German battlecruisers were designed for overseas service if they had any real point at all, which they did not. In reality they were built because the naval law allowed a strict number of battleships and large cruisers, and the wording was exploited to make those ships be battlecruisers. Tirpitz would have built all battleships given the choice. Indeed this is why Blucher was accepted so readily, with no more armor then a British I class, and serious thought was put into ships with 9.4in guns. Kept things cheaper for showing the flag. Had WW1 been delayed much longer some of the battlecruisers would have gone to the Pacific, much as Goben was showing the flag in the Med.

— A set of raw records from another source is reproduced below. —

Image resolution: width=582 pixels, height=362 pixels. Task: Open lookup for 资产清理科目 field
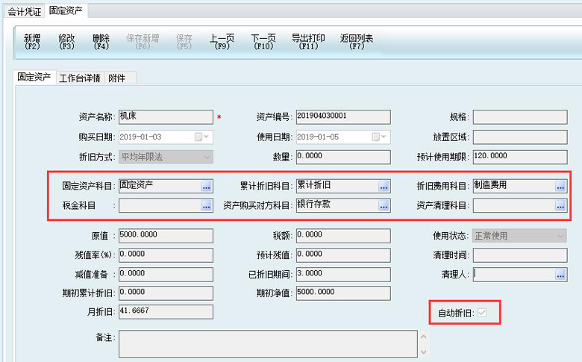click(x=560, y=205)
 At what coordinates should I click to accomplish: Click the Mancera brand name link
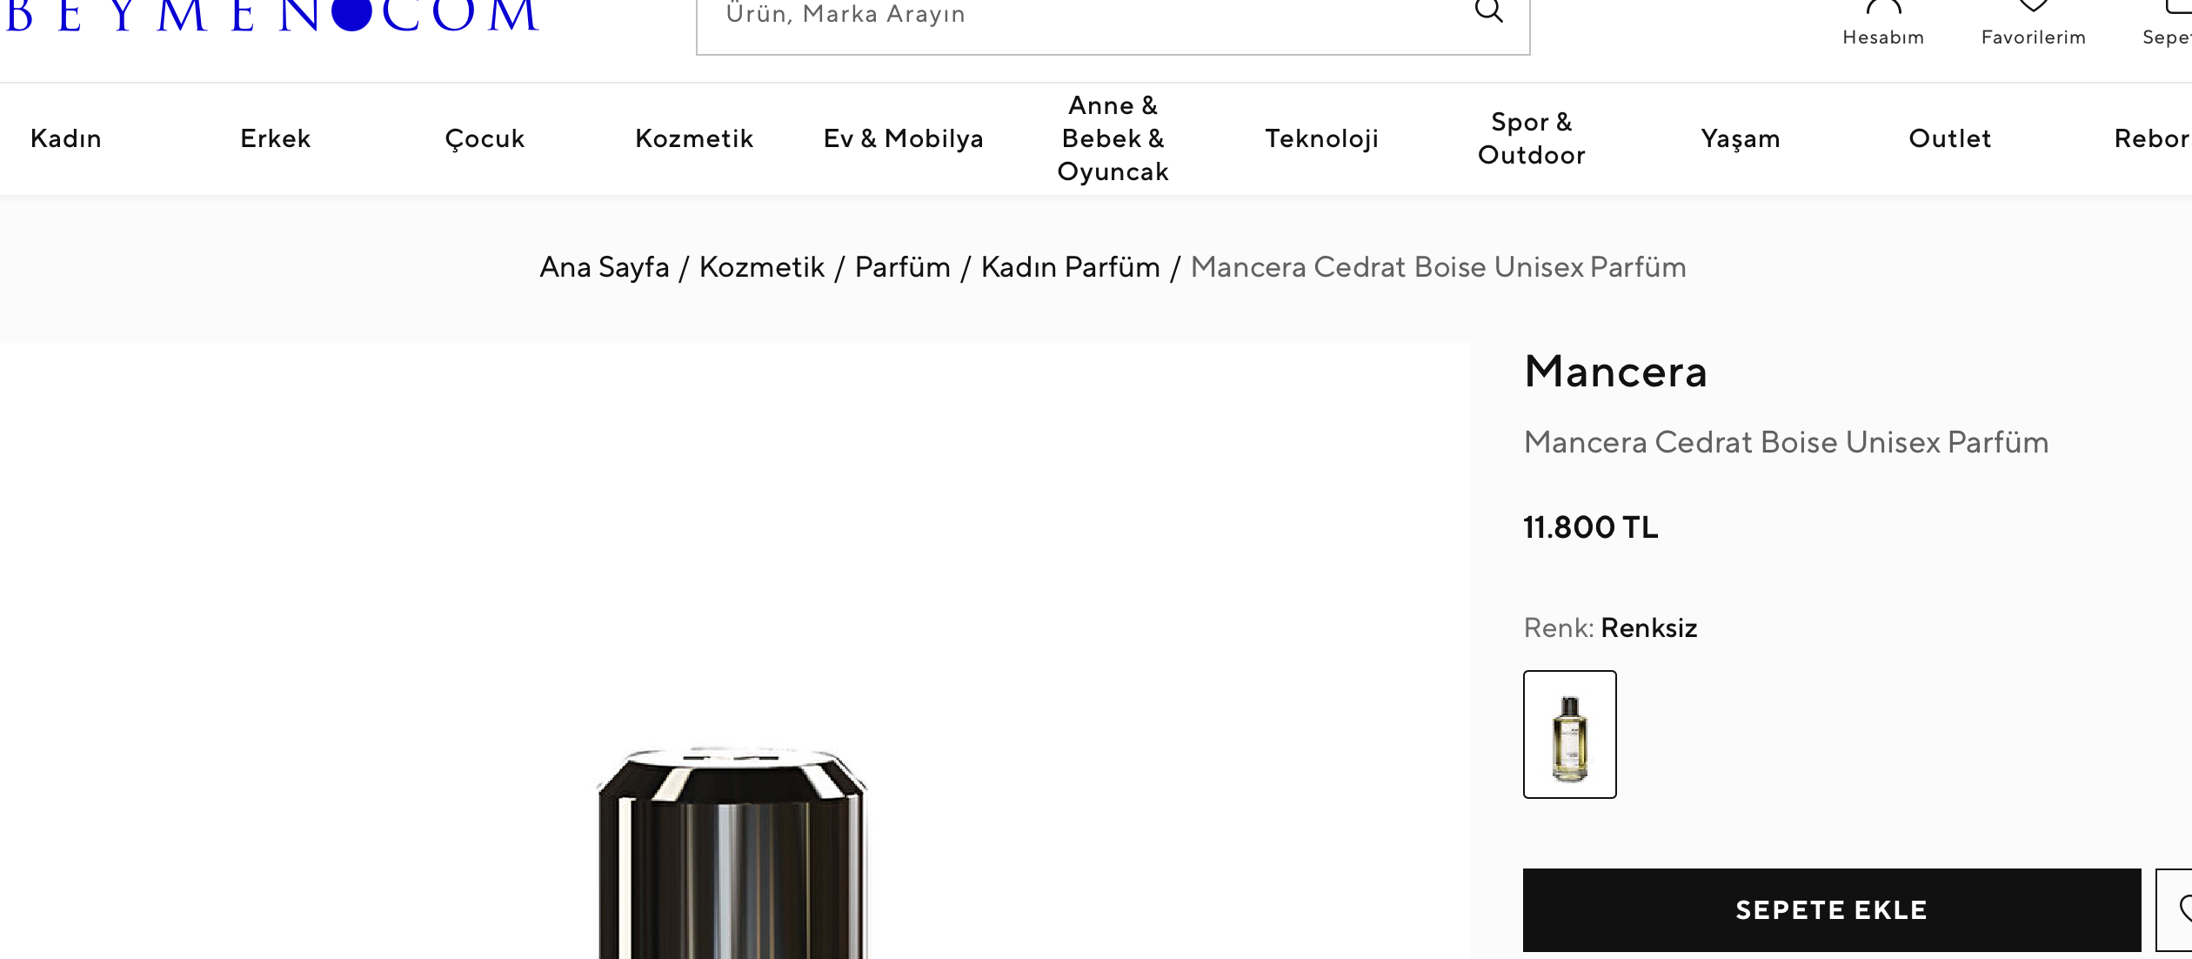coord(1616,372)
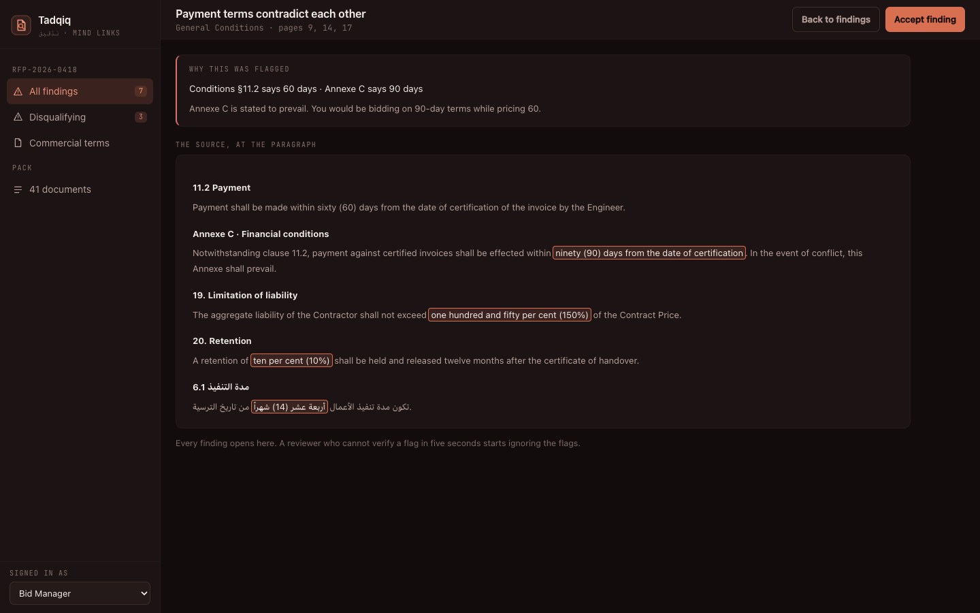Open the Disqualifying findings list

tap(80, 117)
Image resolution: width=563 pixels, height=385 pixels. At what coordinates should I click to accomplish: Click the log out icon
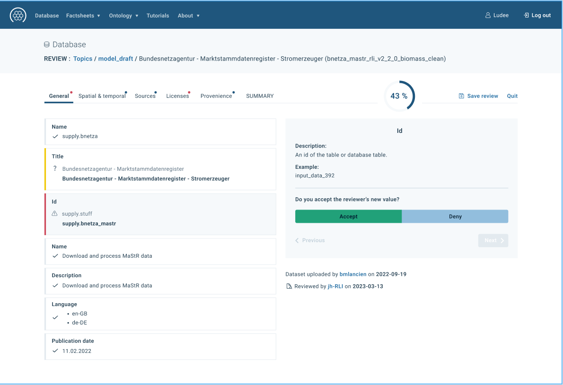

Since no British battlecruiser is known to have been hit in the machinery or magazines, and German main gun turrets were knocked out very readily, as were British ones, claiming any practical armor advantage gets kind of open to question.. It is well worth observing that the only capital ship at Jutland to sink from anything but a magazine explosion was German, Lutzow, and British magazine explosions cannot really be attributed to lack of armor. Certainly not to lack of vertical armor. Turret crowns were a bit weak, but not that much total weight on any ship anyway, and many German turrets were destroyed at Jutland. Seydlitz would have sank if she wasn't beached as well. None of the British ships that did not suffer explosions came even remotely close to sinking, while hit as many as fifteen times. This isn't even considering the fact that the Germans had a huge advantage from APC shells that actually worked right.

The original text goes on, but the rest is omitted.